Flat on my back in the Great Salt Lake. The water isn't cold, in fact I barely feel the temperature. It is less than a foot deep here, just a wide puddle on top of a white flat crust. The salt is infiltrating me, my hair, my shoes, my business suit that I bought from Moe Lesh my first year in New York City.

It's not just salt. There is something greasy about this water. I take a handful of hair on the back of my head and squeeze. It feels slick and muddy, but it's not muddy. I lay back again. My friend Chuck is snapping pictures. I am happy like a pig. No worries about the suit. No worries about the water, or the day, or my performance. I can splash all I want. I can wallow in it. I can just lie here and soak.

I've dressed up in plenty of suits in my life. Since I was probably three, when they were tailor-made for me (by mom). I have been waiting decades for this. Balance is being restored. I am rehabilitating the suit. The boy. The man.


Wednesday, September 26, 2007


It is midnight in Europe, and I am lying in the compartment of a train between Budapest and Prague. It’s just a regular compartment, but no one else is here, so I’ve made it into a giant bed. At the border, the conductor rouses me for my passport. I didn’t have a visa for Czechoslovakia, but that doesn’t seem to matter.

It is midnight in India and the second largest spider I have ever seen in my life is in my room. Lucky for me, I don’t know it yet. I’ll find out soon enough. What is he thinking? Does he think there are bugs in here? Or is he just taking refuge?

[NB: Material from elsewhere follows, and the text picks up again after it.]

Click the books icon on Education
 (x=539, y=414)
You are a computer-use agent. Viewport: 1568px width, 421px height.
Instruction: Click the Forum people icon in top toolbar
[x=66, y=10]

It is midnight in Thailand and the pigs and the chickens are quiet beneath the house. My fellow trekkers are still stirring. Eric must have gone out to puke. I think the opium is wearing off. Maybe I’ll be able to sleep soon.

It is midnight in Laos, and the men playing cards outside have gone away, but there is some kind of animal in my room. I shout at it and it scrambles out the window. Was it a monkey? This is why screens are important. I should always make sure my room has screens or windows that close.

It is midnight in China, and the managers are shouting at us. A girl is not allowed in the men’s dormitory, whether she is a foreigner or not. Whether she is wearing a ski cap to cover her hair and make her kind of look like a boy or not. Perhaps we should stop pretending to be asleep.

It is midnight in Japan, and we are approaching Tokyo. We are hauling glass for a skyscraper downtown. I’ve been sleeping in the compartment behind the driver, but it’s time to stir and get ready. He’ll be dropping me off soon at Shinjuku station.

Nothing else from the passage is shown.